状態ファイルがないため、 bundle migrateコマンドは一度もデプロイされていないバンドルでは機能しません。代わりに、 DATABRICKS_BUNDLE_ENGINE環境変数を設定してデプロイします。

Bash
DATABRICKS_BUNDLE_ENGINE=direct databricks bundle deploy -t my_target

ダイレクトデプロイメントエンジンの変更点は何ですか?

新しいダイレクトデプロイメント エンジンは、Terrform デプロイメント エンジンとほぼ同じように動作しますが、いくつか違いもあります。具体的には、ダイレクト エンジンはリソースのローカルとリモートの状態を個別に追跡し、リソースの置換を 2 つのステップで解決します。

リソース状態の差分計算

単一のリソース状態 (ローカル構成とリモート状態の組み合わせ) を維持する Terraform とは異なり、新しいエンジンはこれらを個別に保持し、状態ファイルにローカル構成のみを記録します。

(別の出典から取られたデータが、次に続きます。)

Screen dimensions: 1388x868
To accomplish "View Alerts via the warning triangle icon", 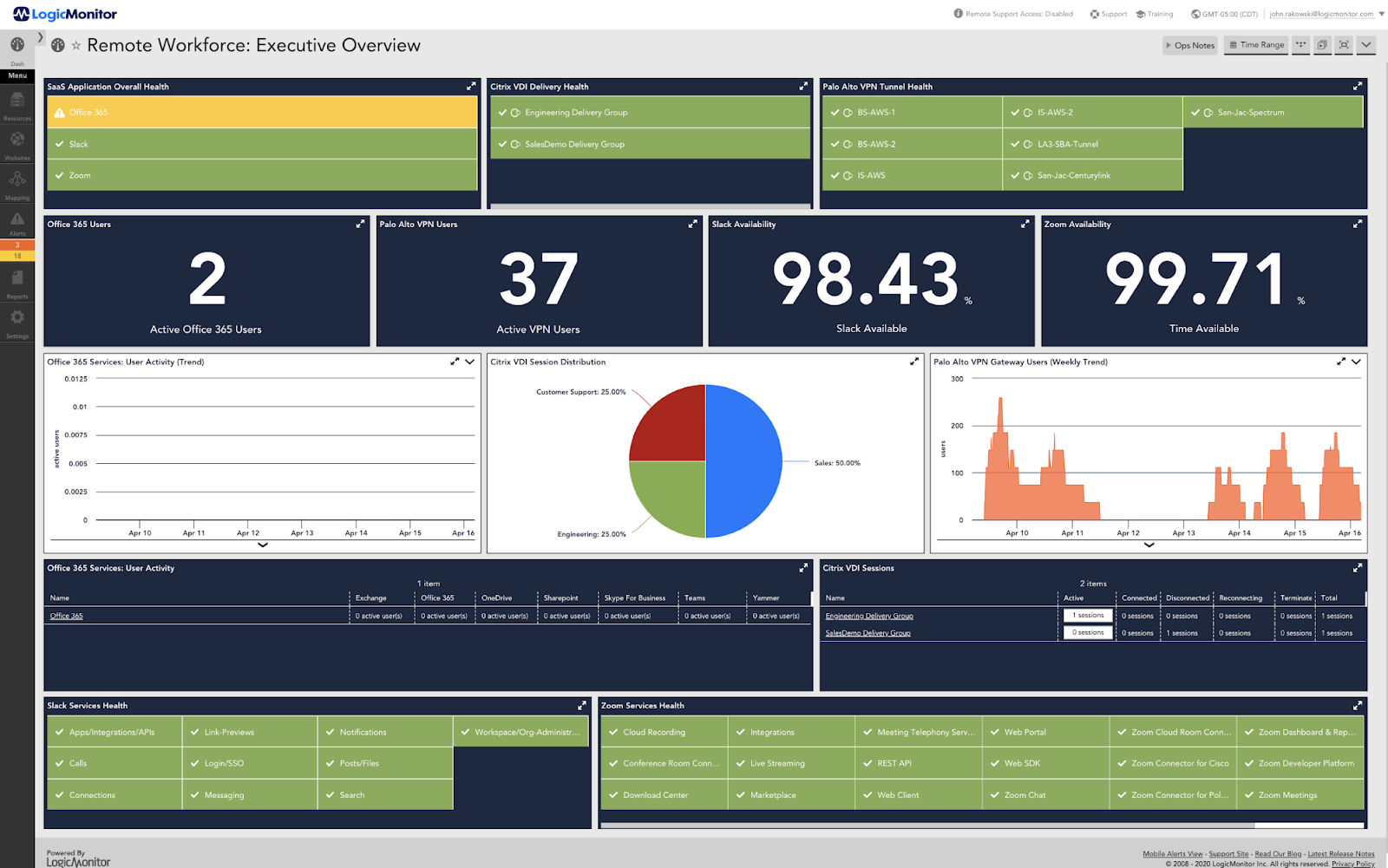I will [17, 219].
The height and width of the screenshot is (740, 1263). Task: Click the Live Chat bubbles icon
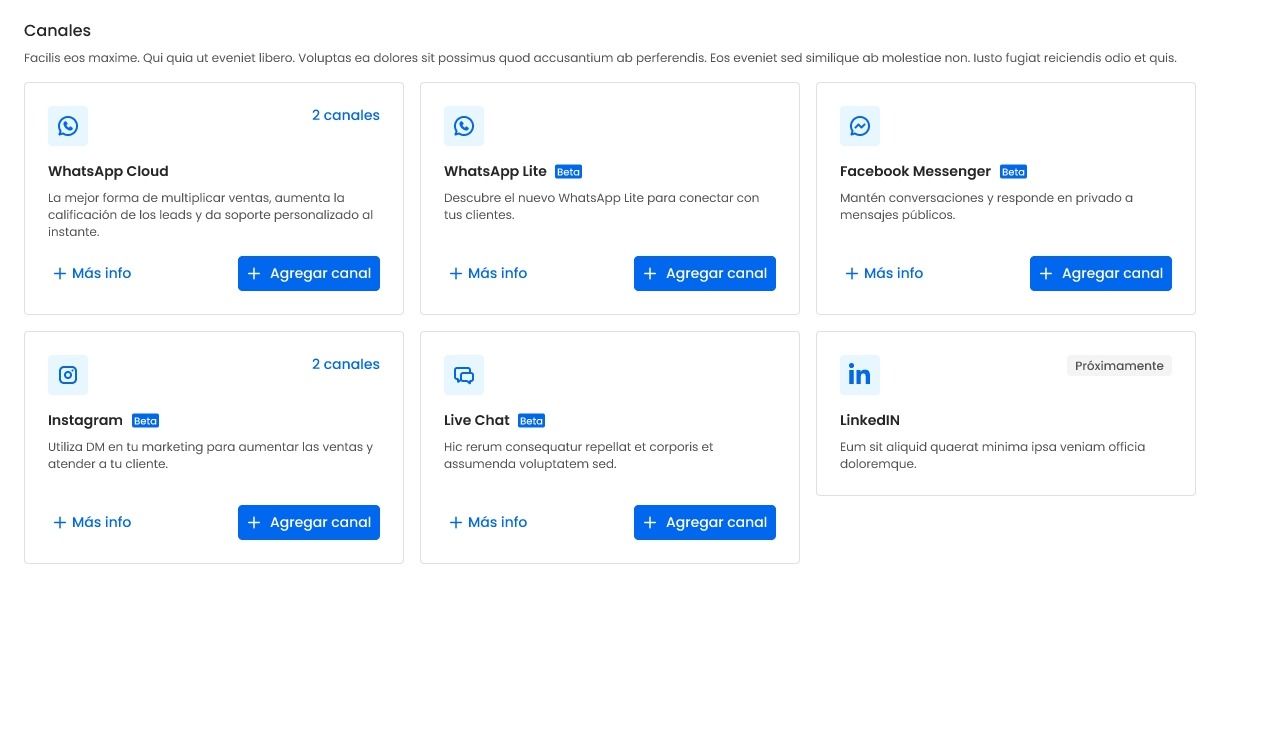(x=464, y=375)
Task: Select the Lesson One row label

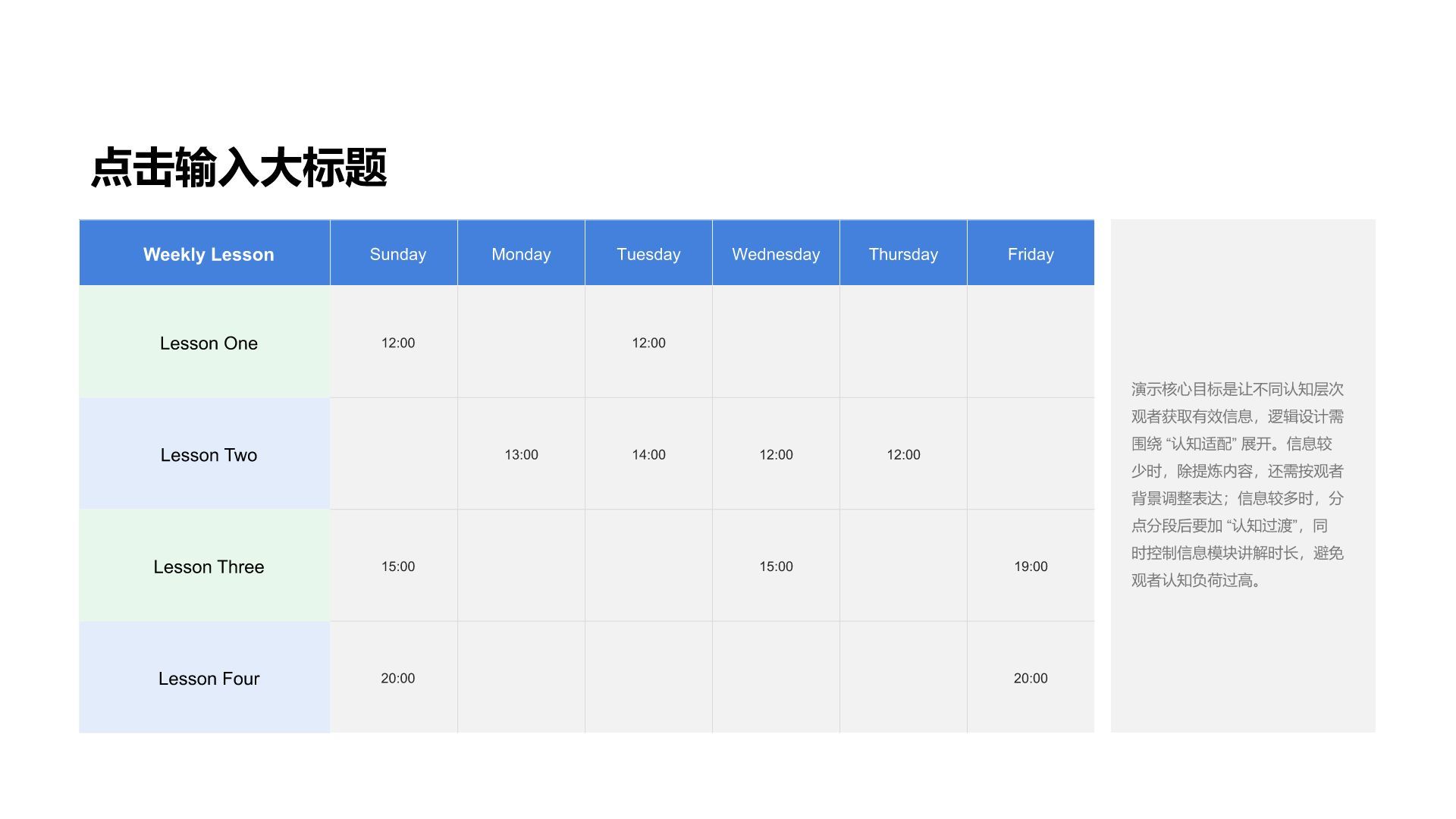Action: coord(208,343)
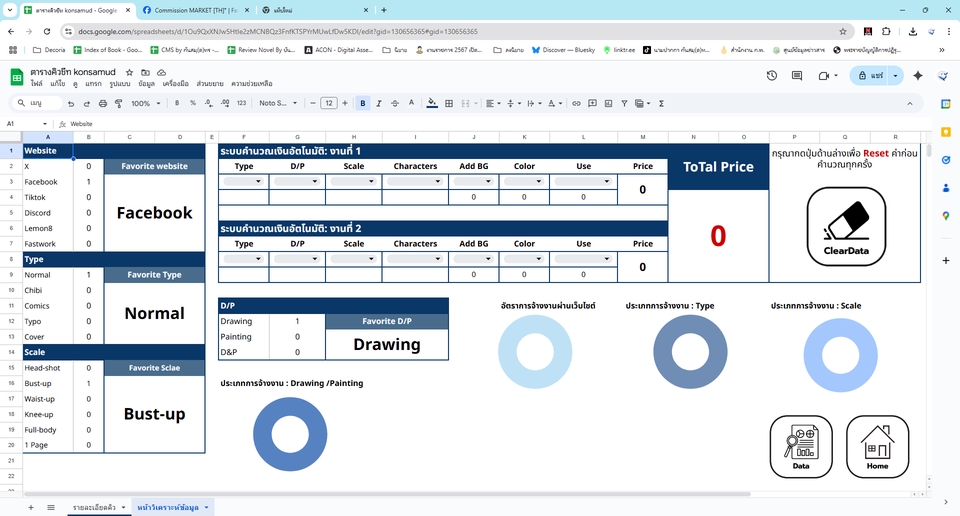Open the 100% zoom dropdown

(x=144, y=103)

リソースの状態差分の計算は、次の 2 つのステップで実行されます。

  1. ローカル バンドル構成は、最新のデプロイメントに使用されたスナップショット構成と比較されます。リモート状態は役割を果たしません。
  2. リモート状態は、最新のデプロイメントに使用されたスナップショット構成と比較されます。

結果は次のようになります。

  • databricks.yml リソースの変更は無視されることはなく、常に更新がトリガーされます。
  • 実装によって処理されないリソース フィールドでは、矛盾した結果エラーは発生しません。これらのリソースは直接エンジンによって正常にデプロイされますが、ドリフトが発生する可能性があります。デプロイされたリソースは、次の計画またはデプロイ時に更新されます。

リソース代替検索

リソース置換は、リソース ID を解決するために使用できます (例: ${resources.jobs.my_job.id} )。 「置換」を参照してください。直接デプロイメント エンジンでのリソース置換の解決は、次の 2 つのステップで実行されます。

  1. ローカル構成内に存在するフィールドを指す参照は、ローカル構成で提供される値に解決されます。
  2. ローカル構成に存在しない参照は、リモート状態から解決されます。これは、特定のリソースに対して適切なGETリクエストを使用して取得された状態です。

${resource.*}置換を解決するために使用されるスキーマは、ファイルout.fields.txtにあります。ALLおよびSTATEとしてマークされたフィールドは、ローカル解決に使用できます。ALLまたはREMOTEとしてマークされたフィールドは、リモート解決に使用できます。